** BEGIN Passage provided **

4

I'm trying run this a query, with a JOIN without ON property.

I'm running the query like:

hive -v -f  my_file.hql

I got this message:

In strict mode, cartesian product is not allowed. If you really want to perform the operation, set hive.mapred.mode=nonstrict

I update the hql file with:
set hive.mapred.mode=nonstrict on top of it.

But then I got this message:

SET hive.mapred.mode=nonstrict Query returned non-zero code: 1, cause: Cannot modify hive.mapred.mode at runtime. It is in the listof parameters that can't be modified at runtime

How I can solve this issue?

ps: I want to make this cartesian product.

How I make it happen? Where I can set this variable hive.mapred.mode works ?

David דודו Markovitz
  • 42,900
  • 6
  • 64
  • 88
Alvaro Silvino
  • 9,441
  • 12
  • 52
  • 80
  • have you tried setting it in hive-site.xml? – spijs Feb 16 '17 at 09:10
  • I don't have access to the hive-site.xml (using a shared cluster) @spijs – Alvaro Silvino Feb 16 '17 at 09:17
  • Do you have a good reason why you don't want to use `ON`? Apparently Hive cannot optimize converting a where clause to a `ON`. – spijs Feb 16 '17 at 09:25
  • I'm just using another table that does not necessary match perfectly with each other that's why does not make sense for me in this case use the ON on it. @spijs – Alvaro Silvino Feb 16 '17 at 09:28
  • Have you tried to set it in Hive interactive shell? If that also is not possible, it probably means that this has to be set before turning on hive-server meaning you probably can't figure this out without contacting your cluster admin. – spijs Feb 16 '17 at 10:12
  • What you could try though is to add a column to both tables which always has for example the value 1. If you then do a join on these values you would get the cartesian product if I'm not mistaken. – spijs Feb 16 '17 at 10:22

1 Answers1

13

As you already know a cartesian product is not allowed in strict mode (and for good reasons). In your use case it seems like you don't have permissions to make changes to these type of hive settings.

** END Passage provided **
** BEGIN Dataset section **

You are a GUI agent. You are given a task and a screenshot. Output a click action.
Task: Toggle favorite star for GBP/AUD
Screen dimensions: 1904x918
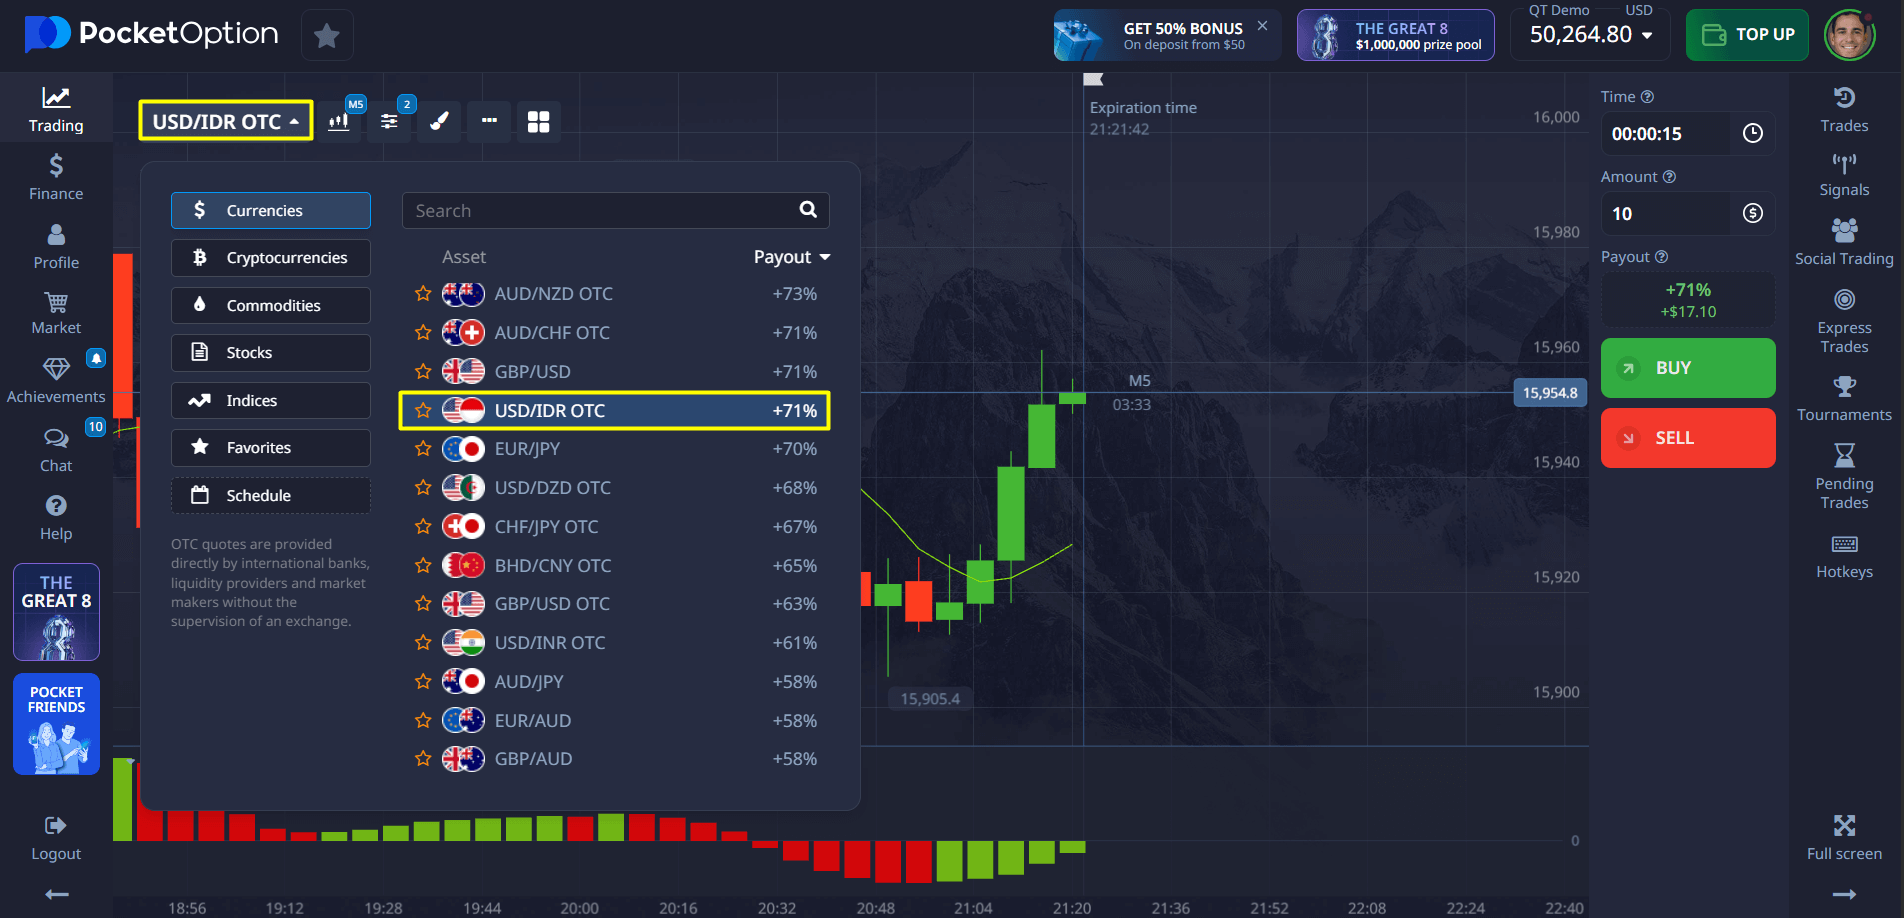coord(423,759)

** END Dataset section **

Exercise instructions:
[1] Write out the part of the Hive strict mode thread between "I update the" and "hive.mapred.mode works ?", inclusive.
[2] Answer these questions about the Hive strict mode thread:
(a) What command does the asker use to run the query?
(b) Why can't the asker change the setting in hive-site.xml?
(c) What value does the last comment give as an example for the column added to both tables?
[3] In the Hive strict mode thread, why does the asker say that using ON makes no sense for this query?

Correct answers:
[1]
I update the hql file with:
set hive.mapred.mode=nonstrict on top of it.

But then I got this message:

SET hive.mapred.mode=nonstrict Query returned non-zero code: 1, cause: Cannot modify hive.mapred.mode at runtime. It is in the listof parameters that can't be modified at runtime

How I can solve this issue?

ps: I want to make this cartesian product.

How I make it happen? Where I can set this variable hive.mapred.mode works ?

[2]
(a) hive -v -f my_file.hql
(b) The asker has no access to hive-site.xml because they are using a shared cluster.
(c) The value 1.

[3] The asker is joining another table whose rows do not necessarily match perfectly with the first table's rows. For that reason, an ON condition does not make sense for this query.